Pliensbachian (Early Jurassic) calcareous nannofossils from the Peniche section (Lusitanian Basin, Portugal): A clue for palaeoenvironmental reconstructions

Abstract

Abstract Quantitative analysis of Early Jurassic calcareous nannofossil assemblages from the Peniche section in Portugal have been performed in order to interpret palaeoenvironmental changes occurring in the Lusitanian Basin during the Late Pliensbachian Davoei, Margaritatus and Spinatum Ammonite Zones. Nannofossil data are compared to already published carbon and oxygen stable isotope data, organic matter content (wt.%Total Organic Carbon, TOC), and biomarker analysis. A significant change in calcareous nannofossil assemblages and species diversity at the transition between the Margaritatus and Spinatum Ammonite Zones matches with the pattern shown by geochemical data.

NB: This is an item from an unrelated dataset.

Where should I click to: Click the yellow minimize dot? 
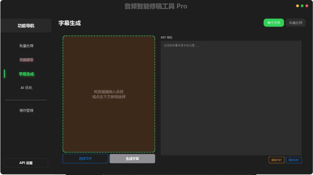pyautogui.click(x=297, y=6)
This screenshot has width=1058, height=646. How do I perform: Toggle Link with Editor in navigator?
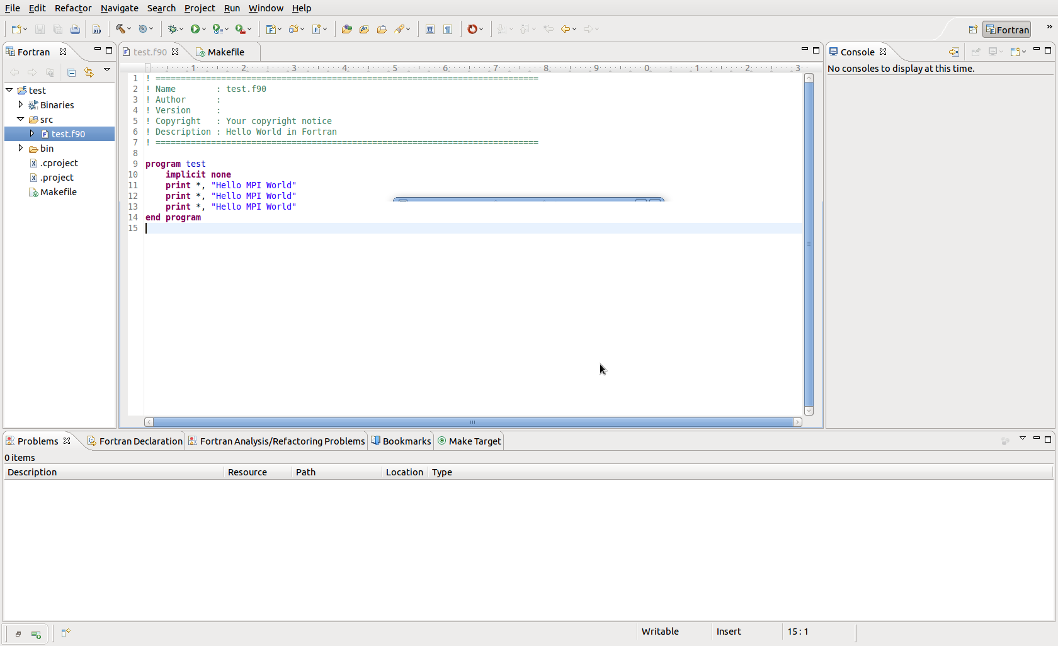(89, 73)
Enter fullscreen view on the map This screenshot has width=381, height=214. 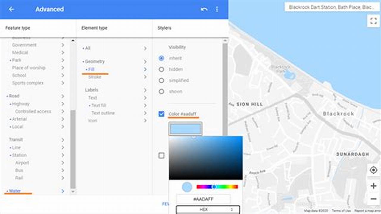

This suggests that a profound change in environmental conditions occurred at that time. In the Davoei and Margaritatus Ammonite Zones, in a context of general sea-level rise, the Lusitanian Basin was characterized by water column stratification that favoured the sedimentation and preservation of organic matter. Biomarkers and oxygen isotope trends suggest that stratification of water masses occurred because of low salinity in surface waters. The shallowest part of the water column, characterized by oligotrophic conditions, was inhabited by the (probable) calcareous dinocyst Schizosphaerella spp., while the deep-dweller Crepidolithus crassus flourished in the lower photic-zone layers. In the Spinatum Ammonite Zone, a regressive trend occurred and a salinity increase is inferred on the basis of oxygen isotope values. Water masses were probably less stratified at that time. The upper photic-zone nannofossil assemblages were still dominated by Schizosphaerella spp. whilst, in the deep photic-zone, Mitrolithus jansae (a Mediterranean taxon) replaced C. crassus (a taxon with NW-European affinity). This pattern may indicate a change in palaeoceanographic conditions related to surface current circulation. The sea-level fall occurring during the Spinatum Ammonite Zone may have resulted in the partial isolation of the Lusitanian Basin from the NW-Europe basins because of the creation of a threshold. Alternatively, tectonic drowning of North African carbonate platforms in the Late Pliensbachian may have promoted better exchanges of nannoplankton between the Lusitanian Basin and the Mediterranean Tethys via the creation of new seaway connections.